:: Exercise data

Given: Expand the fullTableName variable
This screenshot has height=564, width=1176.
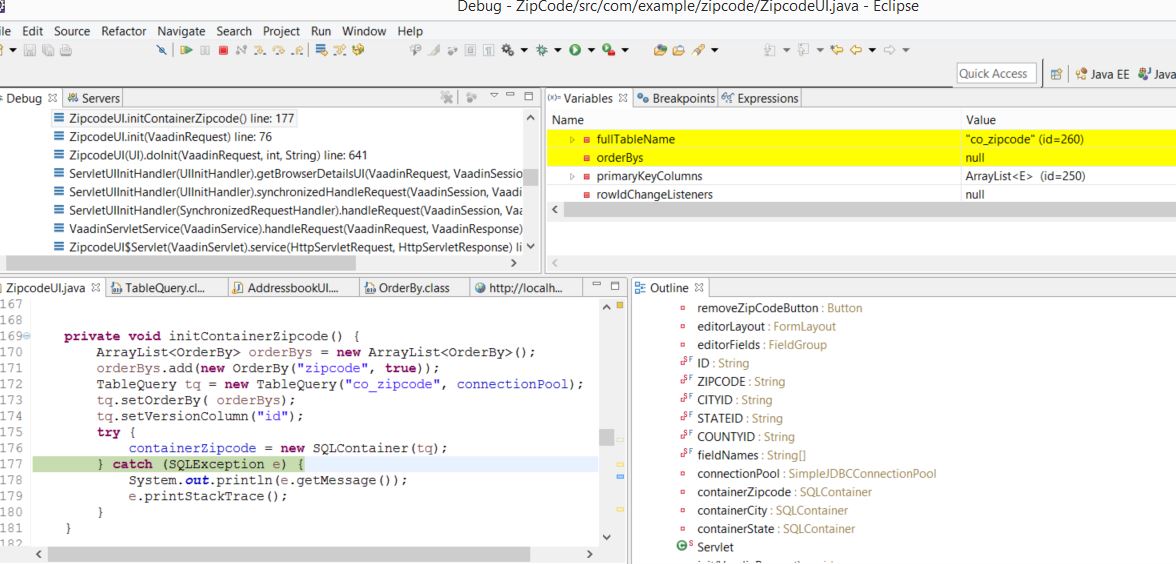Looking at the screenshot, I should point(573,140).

::::
:: Exercise data

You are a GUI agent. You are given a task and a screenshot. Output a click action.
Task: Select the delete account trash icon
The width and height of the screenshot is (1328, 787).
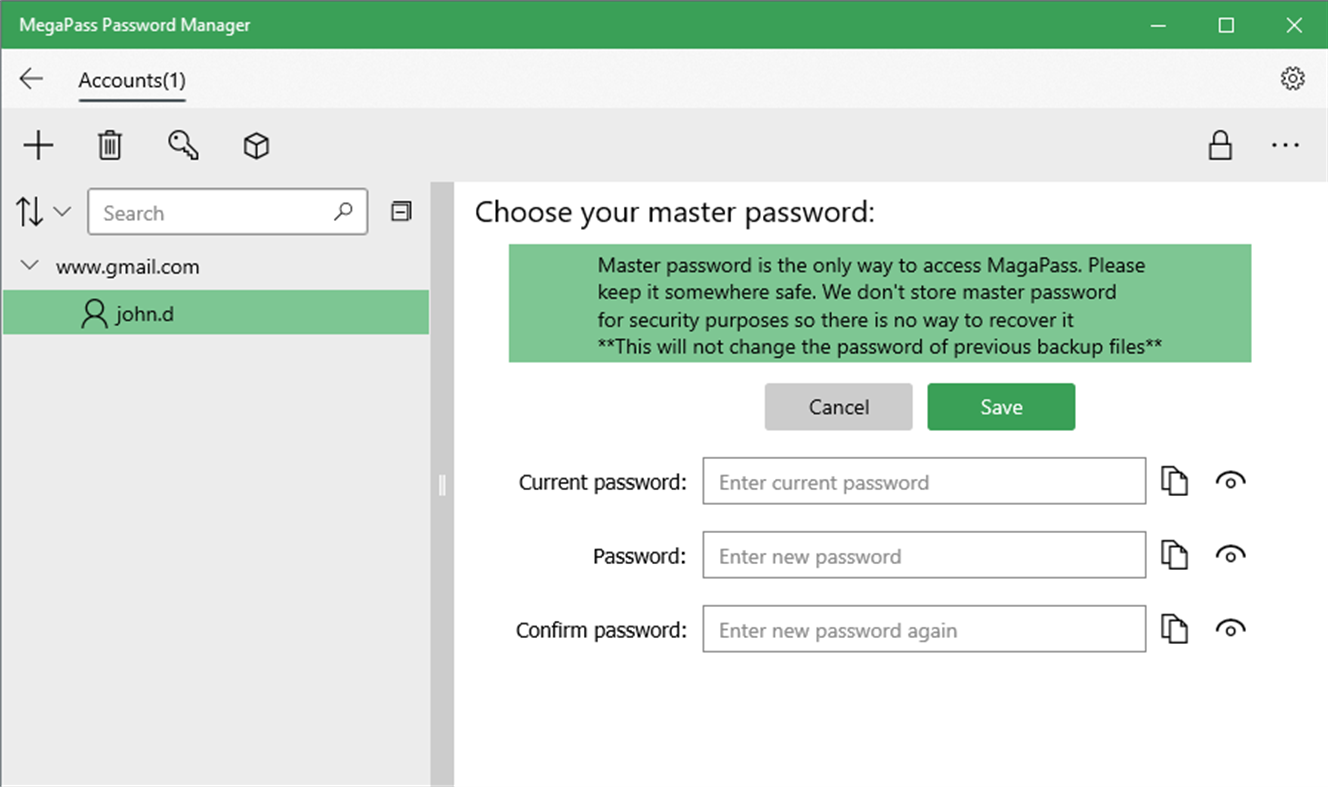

::::

■ **Problem description**: Please return only the lines above, starting at the line that has "Task: Select the delete account trash icon" and ending at the line that has "The width and", keeping both and leaving each one unchanged.

■ **Reply to the task**:
Task: Select the delete account trash icon
The width and height of the screenshot is (1328, 787).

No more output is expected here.